За обедом мы тщетно призывали себя удержаться от жадности, чтобы не умереть от заворота кишок, как это случается с людьми, потерпевшими кораблекрушение и подобранными на плоту, когда они уже съели свои тощие запасы сухарей, ботинки, резинки и т. д.
Благоразумия ради мы должны были только выпить чашку бульона и съесть обмакнутый в малагу марципан, чтобы постепенно приучить себя к пище. Да где там! Ужин уже был в наших желудках, не вынимать же его оттуда. Главное, чтобы он не причинил нам страданий и угрызений совести.
Одежда на людях тоже изменилась. Последние тулупы мы видели в Ковно. Типы людей, как и одежды, стали другими. Задумчивые, отрешенные, мягкие лица русских сменились строгими, металлически резкими, надутыми лицами пруссаков. Совершенно другая раса. Приплюснутая на лбу маленькая каскетка с козырьком, короткая куртка и узкие в коленях и широкие книзу штаны, в зубах — фарфоровая или пенковая трубка или янтарный мундштук, странно согнутый коленцем, куда под прямым углом вставляется сигара. Таковыми на первой же почтовой станции предстали передо мною пруссаки. Они не удивили меня, я уже их знал.
Карета, в которой мы поехали дальше, походила на маленький омнибус, которым пользуются в прусских замках, когда едут на железнодорожную станцию встречать гостей к обеду.
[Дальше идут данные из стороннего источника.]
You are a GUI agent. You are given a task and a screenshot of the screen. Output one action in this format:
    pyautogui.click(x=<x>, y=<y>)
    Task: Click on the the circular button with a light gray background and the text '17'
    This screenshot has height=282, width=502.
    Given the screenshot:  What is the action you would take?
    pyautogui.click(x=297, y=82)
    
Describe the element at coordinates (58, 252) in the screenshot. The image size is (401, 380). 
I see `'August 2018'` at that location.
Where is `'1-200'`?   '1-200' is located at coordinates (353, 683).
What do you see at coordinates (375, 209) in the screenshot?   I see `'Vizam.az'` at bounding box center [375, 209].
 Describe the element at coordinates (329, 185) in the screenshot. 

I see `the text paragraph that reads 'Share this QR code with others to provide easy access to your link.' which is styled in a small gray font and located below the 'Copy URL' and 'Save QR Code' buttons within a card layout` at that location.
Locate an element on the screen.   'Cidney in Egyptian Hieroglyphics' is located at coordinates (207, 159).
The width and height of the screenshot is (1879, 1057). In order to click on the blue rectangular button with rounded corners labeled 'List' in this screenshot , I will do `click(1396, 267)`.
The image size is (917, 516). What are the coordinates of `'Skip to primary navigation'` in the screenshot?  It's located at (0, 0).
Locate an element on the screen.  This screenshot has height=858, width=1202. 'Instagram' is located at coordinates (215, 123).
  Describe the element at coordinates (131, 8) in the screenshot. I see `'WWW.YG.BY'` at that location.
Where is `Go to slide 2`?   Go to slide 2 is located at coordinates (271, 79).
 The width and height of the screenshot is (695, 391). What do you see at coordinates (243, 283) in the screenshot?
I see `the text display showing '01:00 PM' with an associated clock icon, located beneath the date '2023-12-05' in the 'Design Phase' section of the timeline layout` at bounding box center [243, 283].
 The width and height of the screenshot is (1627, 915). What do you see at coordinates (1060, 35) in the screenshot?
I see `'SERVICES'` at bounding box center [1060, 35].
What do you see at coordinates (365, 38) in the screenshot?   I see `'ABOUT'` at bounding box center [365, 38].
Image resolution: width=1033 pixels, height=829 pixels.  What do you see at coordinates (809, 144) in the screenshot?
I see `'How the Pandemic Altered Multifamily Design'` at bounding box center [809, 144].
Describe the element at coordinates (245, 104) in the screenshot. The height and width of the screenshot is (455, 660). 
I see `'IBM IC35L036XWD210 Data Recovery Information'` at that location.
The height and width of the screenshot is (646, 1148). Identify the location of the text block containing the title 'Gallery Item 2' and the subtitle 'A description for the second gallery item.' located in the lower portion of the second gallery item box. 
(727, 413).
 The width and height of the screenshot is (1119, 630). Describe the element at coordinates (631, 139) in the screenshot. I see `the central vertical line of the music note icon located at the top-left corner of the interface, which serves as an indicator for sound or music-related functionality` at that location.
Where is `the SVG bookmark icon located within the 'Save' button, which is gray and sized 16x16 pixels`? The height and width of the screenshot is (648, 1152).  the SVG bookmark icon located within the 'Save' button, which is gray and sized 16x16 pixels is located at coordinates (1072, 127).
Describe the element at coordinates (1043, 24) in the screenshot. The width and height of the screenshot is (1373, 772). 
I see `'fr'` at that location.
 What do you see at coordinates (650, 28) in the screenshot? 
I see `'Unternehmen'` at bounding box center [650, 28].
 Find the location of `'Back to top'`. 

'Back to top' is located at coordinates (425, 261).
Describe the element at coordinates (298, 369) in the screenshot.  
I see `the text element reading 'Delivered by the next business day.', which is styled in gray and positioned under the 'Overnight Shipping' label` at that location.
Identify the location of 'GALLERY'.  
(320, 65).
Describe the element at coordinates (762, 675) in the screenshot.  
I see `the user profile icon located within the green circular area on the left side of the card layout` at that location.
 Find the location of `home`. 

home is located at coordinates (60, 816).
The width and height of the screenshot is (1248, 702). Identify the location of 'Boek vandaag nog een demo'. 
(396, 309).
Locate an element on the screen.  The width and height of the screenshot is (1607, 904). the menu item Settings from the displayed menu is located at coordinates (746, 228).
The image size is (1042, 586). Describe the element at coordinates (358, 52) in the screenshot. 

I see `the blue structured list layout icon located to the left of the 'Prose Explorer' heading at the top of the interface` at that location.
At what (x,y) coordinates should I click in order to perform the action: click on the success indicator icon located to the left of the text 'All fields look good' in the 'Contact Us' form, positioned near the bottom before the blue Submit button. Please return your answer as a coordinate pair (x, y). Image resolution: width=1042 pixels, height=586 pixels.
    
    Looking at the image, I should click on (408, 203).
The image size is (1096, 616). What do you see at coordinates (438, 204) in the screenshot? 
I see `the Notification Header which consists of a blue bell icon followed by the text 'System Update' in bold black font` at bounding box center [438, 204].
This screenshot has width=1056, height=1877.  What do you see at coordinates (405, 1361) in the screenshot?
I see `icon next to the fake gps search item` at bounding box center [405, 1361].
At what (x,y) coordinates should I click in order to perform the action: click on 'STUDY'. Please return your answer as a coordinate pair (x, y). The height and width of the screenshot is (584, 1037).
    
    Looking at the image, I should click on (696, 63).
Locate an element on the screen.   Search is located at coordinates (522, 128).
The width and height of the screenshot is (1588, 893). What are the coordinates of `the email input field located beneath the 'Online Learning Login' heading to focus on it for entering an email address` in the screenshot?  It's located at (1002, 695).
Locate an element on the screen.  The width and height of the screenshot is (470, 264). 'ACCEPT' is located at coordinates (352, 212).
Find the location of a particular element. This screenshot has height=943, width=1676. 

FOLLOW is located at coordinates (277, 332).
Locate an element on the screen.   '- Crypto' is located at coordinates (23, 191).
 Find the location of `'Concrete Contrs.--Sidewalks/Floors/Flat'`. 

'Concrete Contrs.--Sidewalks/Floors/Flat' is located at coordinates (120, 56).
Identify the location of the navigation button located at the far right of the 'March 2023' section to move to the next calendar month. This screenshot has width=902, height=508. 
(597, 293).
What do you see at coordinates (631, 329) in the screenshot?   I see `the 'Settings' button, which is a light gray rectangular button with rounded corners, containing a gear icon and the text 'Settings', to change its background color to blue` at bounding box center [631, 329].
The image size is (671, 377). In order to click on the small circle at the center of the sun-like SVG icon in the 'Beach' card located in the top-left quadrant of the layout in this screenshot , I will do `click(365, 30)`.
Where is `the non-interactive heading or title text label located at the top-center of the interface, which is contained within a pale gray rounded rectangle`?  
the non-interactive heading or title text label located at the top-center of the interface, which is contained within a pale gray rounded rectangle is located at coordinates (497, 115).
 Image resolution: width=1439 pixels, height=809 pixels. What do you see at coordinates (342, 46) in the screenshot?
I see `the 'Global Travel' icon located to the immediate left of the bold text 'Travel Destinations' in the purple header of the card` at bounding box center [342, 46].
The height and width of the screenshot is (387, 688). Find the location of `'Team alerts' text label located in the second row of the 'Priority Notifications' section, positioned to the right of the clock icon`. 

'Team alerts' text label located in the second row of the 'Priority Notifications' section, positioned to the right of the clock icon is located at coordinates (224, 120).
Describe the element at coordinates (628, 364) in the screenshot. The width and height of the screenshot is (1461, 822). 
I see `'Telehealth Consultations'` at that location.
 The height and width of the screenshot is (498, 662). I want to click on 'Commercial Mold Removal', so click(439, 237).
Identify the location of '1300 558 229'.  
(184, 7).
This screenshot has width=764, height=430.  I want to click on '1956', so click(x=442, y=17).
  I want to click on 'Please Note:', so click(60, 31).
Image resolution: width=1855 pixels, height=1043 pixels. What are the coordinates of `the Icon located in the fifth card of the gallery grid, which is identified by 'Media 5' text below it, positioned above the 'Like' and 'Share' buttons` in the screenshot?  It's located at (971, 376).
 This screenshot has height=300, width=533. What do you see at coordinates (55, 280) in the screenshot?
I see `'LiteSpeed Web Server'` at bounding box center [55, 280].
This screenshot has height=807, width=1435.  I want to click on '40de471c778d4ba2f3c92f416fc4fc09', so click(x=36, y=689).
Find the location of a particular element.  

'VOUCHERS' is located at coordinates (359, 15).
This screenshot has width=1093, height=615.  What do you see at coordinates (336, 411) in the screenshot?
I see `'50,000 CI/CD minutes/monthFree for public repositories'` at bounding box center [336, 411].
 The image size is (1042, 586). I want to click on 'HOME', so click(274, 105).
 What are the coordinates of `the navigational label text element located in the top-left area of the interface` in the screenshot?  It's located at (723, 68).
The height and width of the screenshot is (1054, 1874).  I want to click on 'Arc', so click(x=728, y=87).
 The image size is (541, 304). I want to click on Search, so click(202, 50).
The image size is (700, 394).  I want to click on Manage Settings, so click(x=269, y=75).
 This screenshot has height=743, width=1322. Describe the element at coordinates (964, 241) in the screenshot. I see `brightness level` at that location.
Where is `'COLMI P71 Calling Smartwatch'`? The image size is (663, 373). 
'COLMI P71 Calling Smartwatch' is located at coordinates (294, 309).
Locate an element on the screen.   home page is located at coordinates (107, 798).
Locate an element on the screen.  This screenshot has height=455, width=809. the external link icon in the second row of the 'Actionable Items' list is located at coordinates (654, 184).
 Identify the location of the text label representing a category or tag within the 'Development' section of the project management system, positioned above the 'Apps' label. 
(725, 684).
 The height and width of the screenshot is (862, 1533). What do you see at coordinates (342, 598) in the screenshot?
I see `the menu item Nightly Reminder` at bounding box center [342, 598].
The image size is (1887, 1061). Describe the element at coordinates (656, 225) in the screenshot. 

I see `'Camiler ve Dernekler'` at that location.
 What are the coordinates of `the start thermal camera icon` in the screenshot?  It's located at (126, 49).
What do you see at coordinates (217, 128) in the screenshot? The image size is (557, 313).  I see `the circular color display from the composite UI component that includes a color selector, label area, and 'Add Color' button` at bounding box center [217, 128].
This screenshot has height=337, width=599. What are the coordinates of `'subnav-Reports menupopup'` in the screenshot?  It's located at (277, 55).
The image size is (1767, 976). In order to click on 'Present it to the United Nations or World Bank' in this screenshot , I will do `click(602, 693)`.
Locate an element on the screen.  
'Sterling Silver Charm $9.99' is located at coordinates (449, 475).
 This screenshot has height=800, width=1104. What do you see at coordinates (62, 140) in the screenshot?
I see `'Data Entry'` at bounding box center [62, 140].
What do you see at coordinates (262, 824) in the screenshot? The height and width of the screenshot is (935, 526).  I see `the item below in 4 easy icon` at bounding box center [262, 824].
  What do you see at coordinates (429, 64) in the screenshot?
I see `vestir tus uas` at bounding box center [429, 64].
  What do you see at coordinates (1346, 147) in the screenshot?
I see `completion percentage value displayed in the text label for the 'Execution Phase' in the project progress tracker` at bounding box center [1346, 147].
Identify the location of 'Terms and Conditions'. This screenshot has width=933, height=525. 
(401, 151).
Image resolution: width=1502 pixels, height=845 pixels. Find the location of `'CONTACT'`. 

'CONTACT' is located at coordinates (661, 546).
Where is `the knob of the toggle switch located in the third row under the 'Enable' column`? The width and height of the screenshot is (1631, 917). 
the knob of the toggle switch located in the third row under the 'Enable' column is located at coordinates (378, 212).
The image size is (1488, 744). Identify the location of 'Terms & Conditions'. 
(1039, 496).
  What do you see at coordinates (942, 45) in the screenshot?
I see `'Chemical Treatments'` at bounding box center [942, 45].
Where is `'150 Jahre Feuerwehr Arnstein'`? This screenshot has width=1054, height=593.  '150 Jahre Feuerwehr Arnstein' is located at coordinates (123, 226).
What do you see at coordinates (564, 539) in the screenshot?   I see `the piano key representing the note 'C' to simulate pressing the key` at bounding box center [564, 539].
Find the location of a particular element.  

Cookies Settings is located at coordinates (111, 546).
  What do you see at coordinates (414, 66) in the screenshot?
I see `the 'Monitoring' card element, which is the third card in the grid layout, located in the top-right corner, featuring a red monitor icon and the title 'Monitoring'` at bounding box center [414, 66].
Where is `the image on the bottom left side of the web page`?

Карета, как положено, была обита изнутри, плотно закрыта и мягко подвешена на рессорах, по крайней мере так мне показалось после езды в телеге, которая является самой настоящей средневековой пыткой на дыбе.
Но какая разница между быстрым и веселым бегом маленьких русских лошадок и флегматичной рысцой огромных мекленбургских тяжеловозов, которые, похоже, засыпают на ходу и насилу пробуждаются время от времени, когда рассеянный возница ласково прохаживается кнутом по их толстым спинам! Эти немецкие лошади, без всяких сомнений, знают итальянскую поговорку: «Тише едешь…» Переставляя огромные ноги, они явно обдумывают эту пословицу и совсем отбрасывают вторую ее часть: «…дальше будешь», ибо прусские почтовые станции находятся на более близком расстоянии друг от друга, чем русские.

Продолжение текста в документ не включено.